▸ Recorded information:
────────────────────────────────────────

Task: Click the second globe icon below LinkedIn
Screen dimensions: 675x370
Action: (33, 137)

────────────────────────────────────────

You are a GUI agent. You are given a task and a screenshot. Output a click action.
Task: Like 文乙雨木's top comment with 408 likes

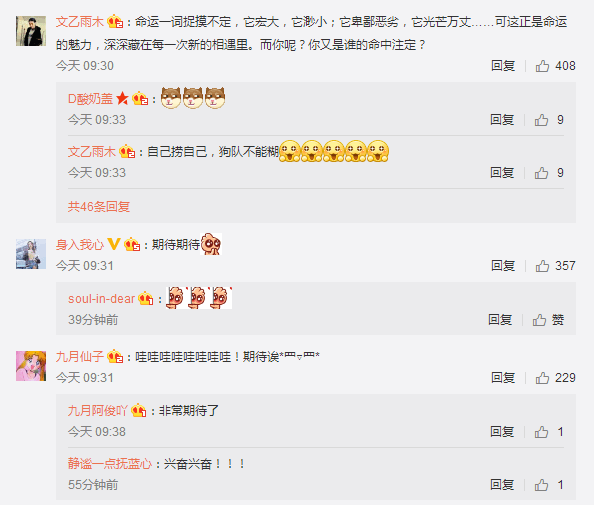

────────────────────────────────────────

▸ Task instructions:
All that is wanted is an exact copy of the lines above from the one with "You are a GUI" through the one with "Task: Like 文乙雨木's top comment with 408 likes", with both ends included.

▸ Expected answer:
You are a GUI agent. You are given a task and a screenshot. Output a click action.
Task: Like 文乙雨木's top comment with 408 likes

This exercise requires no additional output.